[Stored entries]

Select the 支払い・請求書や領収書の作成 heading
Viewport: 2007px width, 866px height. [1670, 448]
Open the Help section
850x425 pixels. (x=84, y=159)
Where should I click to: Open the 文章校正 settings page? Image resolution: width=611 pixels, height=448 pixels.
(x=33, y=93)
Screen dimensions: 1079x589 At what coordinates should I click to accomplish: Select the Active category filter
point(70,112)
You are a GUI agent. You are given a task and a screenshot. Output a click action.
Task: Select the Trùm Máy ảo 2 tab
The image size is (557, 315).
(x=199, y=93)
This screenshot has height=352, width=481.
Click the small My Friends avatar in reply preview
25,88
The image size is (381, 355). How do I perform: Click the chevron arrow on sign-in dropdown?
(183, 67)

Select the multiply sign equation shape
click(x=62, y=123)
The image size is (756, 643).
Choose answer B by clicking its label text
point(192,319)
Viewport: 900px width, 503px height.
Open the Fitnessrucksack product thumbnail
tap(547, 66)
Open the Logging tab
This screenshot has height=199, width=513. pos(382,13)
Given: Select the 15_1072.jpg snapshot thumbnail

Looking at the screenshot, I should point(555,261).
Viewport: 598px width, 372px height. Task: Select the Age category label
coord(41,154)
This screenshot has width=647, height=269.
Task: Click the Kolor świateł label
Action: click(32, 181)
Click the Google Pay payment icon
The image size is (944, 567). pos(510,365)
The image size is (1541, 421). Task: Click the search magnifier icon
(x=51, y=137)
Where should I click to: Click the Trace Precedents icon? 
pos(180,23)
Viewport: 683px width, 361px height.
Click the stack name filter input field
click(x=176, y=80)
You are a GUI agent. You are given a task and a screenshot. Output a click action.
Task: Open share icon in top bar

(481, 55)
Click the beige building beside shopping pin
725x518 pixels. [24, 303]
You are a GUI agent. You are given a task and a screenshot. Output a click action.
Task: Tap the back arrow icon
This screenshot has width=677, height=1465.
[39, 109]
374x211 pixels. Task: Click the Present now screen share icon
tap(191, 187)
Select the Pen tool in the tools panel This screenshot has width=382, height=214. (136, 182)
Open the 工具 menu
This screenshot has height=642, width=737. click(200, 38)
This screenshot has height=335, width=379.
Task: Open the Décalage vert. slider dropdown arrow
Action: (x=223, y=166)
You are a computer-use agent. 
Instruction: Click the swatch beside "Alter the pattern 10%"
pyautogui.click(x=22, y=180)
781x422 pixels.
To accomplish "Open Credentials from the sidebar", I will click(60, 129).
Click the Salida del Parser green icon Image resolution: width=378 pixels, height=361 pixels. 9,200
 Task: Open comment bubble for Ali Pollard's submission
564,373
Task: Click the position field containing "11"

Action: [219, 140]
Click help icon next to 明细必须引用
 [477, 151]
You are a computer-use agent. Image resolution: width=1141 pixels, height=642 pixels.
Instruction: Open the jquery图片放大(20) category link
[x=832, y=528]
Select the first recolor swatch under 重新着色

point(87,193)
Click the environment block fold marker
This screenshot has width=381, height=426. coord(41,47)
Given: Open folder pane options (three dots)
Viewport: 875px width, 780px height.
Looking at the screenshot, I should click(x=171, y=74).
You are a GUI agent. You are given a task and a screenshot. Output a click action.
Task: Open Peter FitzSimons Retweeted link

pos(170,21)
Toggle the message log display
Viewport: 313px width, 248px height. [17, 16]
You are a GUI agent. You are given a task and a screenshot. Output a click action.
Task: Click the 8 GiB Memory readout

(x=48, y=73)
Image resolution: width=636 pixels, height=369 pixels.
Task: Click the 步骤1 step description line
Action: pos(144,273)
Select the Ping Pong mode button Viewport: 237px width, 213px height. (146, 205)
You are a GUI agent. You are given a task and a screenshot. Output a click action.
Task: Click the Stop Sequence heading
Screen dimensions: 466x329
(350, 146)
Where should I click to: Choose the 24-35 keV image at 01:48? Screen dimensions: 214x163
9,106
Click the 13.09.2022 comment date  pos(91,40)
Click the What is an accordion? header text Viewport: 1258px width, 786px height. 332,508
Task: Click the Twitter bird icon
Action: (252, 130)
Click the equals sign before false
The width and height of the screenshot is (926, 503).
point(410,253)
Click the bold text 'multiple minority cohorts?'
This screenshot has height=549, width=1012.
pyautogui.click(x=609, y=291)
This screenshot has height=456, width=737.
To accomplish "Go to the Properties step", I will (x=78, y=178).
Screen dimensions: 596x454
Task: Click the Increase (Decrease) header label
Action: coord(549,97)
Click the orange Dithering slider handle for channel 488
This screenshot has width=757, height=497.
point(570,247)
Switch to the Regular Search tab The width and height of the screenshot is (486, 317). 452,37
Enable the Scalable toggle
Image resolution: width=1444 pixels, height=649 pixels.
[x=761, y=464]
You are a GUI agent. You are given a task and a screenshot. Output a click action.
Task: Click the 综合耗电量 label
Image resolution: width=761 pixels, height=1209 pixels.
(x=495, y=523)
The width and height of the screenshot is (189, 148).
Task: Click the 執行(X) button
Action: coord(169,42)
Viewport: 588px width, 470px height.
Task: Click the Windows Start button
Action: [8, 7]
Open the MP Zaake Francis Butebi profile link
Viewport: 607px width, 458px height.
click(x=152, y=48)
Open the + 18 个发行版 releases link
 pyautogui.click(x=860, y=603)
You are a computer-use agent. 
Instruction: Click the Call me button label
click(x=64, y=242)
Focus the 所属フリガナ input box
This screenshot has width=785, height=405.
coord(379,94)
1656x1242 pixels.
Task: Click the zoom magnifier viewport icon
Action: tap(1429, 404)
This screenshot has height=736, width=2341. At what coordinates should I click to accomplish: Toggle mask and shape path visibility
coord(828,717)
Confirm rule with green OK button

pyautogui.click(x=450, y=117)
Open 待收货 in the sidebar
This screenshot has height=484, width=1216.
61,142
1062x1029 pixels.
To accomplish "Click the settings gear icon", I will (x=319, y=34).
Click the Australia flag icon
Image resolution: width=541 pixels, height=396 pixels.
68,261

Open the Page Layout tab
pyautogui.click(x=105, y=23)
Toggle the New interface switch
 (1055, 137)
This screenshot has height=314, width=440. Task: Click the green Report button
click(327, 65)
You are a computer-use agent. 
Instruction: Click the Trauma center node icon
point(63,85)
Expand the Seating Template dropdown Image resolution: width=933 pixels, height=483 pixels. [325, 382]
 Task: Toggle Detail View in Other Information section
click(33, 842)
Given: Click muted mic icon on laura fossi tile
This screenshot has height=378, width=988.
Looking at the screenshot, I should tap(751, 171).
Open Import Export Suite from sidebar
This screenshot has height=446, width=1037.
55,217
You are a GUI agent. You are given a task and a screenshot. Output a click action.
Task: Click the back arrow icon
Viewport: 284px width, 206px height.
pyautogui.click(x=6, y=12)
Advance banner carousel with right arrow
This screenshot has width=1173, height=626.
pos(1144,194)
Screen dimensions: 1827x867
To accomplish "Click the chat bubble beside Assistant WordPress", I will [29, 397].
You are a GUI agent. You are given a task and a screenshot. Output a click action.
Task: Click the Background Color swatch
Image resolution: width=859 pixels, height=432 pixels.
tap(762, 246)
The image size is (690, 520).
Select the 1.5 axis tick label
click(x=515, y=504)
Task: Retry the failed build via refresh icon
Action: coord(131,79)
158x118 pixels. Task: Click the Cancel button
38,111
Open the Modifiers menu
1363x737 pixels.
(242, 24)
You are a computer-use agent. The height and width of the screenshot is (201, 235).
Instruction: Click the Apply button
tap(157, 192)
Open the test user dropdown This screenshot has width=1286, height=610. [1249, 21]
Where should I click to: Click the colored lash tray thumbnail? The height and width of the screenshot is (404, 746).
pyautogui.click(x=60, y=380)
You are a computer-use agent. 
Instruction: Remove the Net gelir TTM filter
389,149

§ Problem
Copy the lines of the listing verbatim, starting at the line containing "This screenshot has height=352, width=481." and ending with the line containing "point(192,319)", both included.

§ Solution
This screenshot has height=352, width=481.
Click the small My Friends avatar in reply preview
25,88
The image size is (381, 355). How do I perform: Click the chevron arrow on sign-in dropdown?
(183, 67)

Select the multiply sign equation shape
click(x=62, y=123)
The image size is (756, 643).
Choose answer B by clicking its label text
point(192,319)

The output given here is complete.